SAN BENEDETTO DEL TRONTO
Ci sono professioni che vanno ben oltre il semplice svolgimento di un lavoro. Quella dell’infermiere è una di queste, soprattutto quando alla competenza sanitaria si affiancano ascolto, empatia e una presenza costante accanto alle persone più fragili. È questa la storia di Marisa Di Vincenzo (infermiera dell’ospedale di San Benedetto del Tronto), che dal 1989 dedica la propria esperienza professionale a chi ha bisogno di assistenza e, spesso, anche di un sostegno umano.

Nel corso della sua lunga attività, Marisa ha avuto modo di seguire anche pazienti affetti da sclerosi laterale amiotrofica (Sla) direttamente al loro domicilio, accompagnandoli per un periodo di cinque anni. Un’esperienza particolarmente intensa, durante la quale ha potuto conoscere da vicino non soltanto le difficoltà legate alla malattia, ma anche quelle affrontate quotidianamente dalle famiglie.

«Sono infermiera dal 1989 - racconta Marisa - e ho seguito pazienti affetti da sclerosi laterale amiotrofica al proprio domicilio per una durata di cinque anni. Poi, per causa di forza maggiore, ho smesso, pur continuando a occuparmi di loro dalla segreteria».

L'assistenza domiciliare, infatti, non si esauriva nella sola componente tecnica e sanitaria. Una parte fondamentale del suo lavoro consisteva nel prendersi cura di chi, ogni giorno e per 24 ore, era impegnato nell'assistenza del proprio familiare.

«Il tempo che trascorrevo con loro, tolta la parte tecnica sanitaria, era soprattutto la cura del Caregiver - spiega Marisa -. Cioè sostenere quelli che erano occupati per 24 ore nella cura dei propri cari».

Parole che restituiscono una dimensione spesso poco visibile della malattia: quella del familiare che diventa assistente, affrontando giornate scandite dalle necessità del proprio caro, dalla fatica fisica ed emotiva e dall'incertezza sul futuro.

Per Marisa, dunque, assistere un paziente significa anche non lasciare sola la persona che gli sta accanto. Significa ascoltare, dare indicazioni, offrire un punto di riferimento e riconoscere che anche il caregiver ha bisogno di essere sostenuto.

Da questa esperienza nasce anche un appello rivolto alle istituzioni, affinché nei confronti dei pazienti affetti da patologie particolarmente complesse possa esserci una presa in carico realmente continua e strutturata.

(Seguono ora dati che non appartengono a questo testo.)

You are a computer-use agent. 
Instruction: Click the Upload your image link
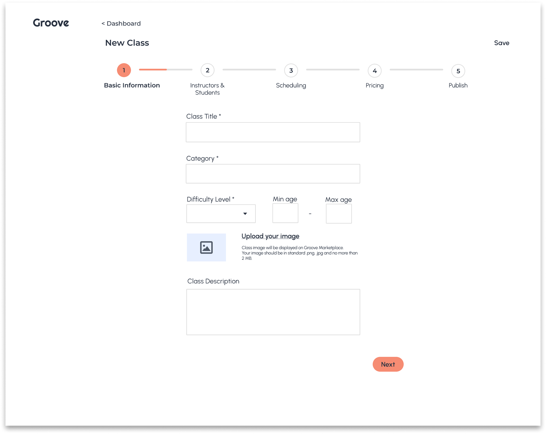(270, 236)
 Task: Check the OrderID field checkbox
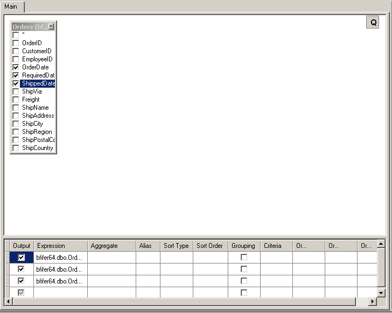point(16,43)
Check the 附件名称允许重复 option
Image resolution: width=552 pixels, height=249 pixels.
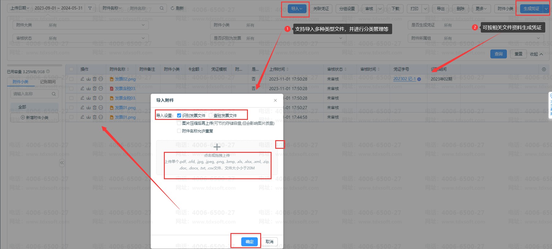click(x=179, y=131)
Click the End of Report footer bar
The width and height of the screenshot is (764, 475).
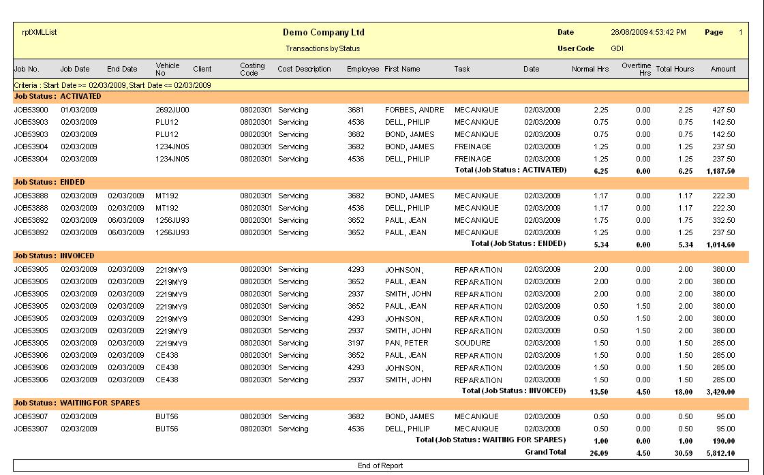[x=380, y=466]
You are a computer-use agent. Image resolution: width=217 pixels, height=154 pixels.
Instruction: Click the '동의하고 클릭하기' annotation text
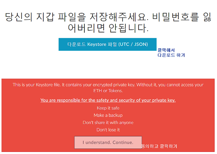159,146
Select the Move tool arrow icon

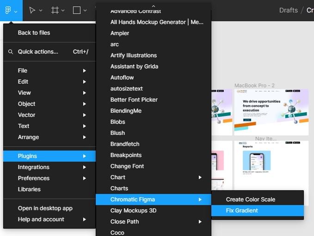(32, 10)
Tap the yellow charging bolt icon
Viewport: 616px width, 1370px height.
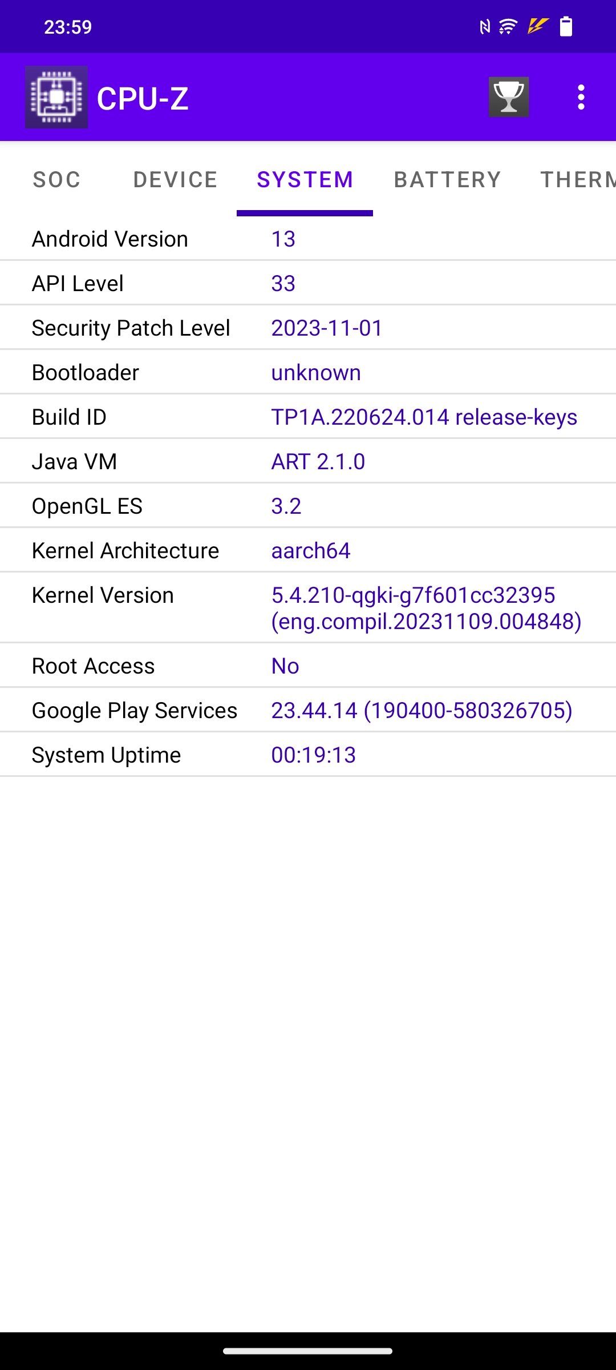537,26
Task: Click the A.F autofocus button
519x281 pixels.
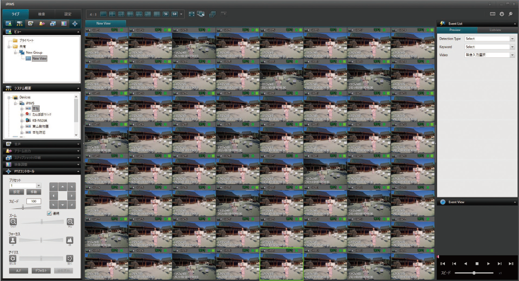Action: pyautogui.click(x=18, y=271)
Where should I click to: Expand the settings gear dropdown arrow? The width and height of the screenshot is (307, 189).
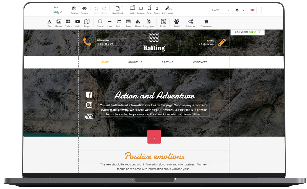pos(243,10)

«Il consiglio che mi sento di dare alle istituzioni - conclude l'infermiera - è di effettuare una vera presa in carico di questi pazienti e di poterli seguire sempre e costantemente fino al momento del fine vita, con tutto quello che questo comporta».

Una richiesta che mette al centro il diritto alla continuità assistenziale e alla dignità della persona, soprattutto nelle fasi più delicate della malattia. Perché curare non significa soltanto intervenire sul piano sanitario, ma accompagnare il paziente e la sua famiglia lungo tutto il percorso, anche quando la malattia diventa più difficile.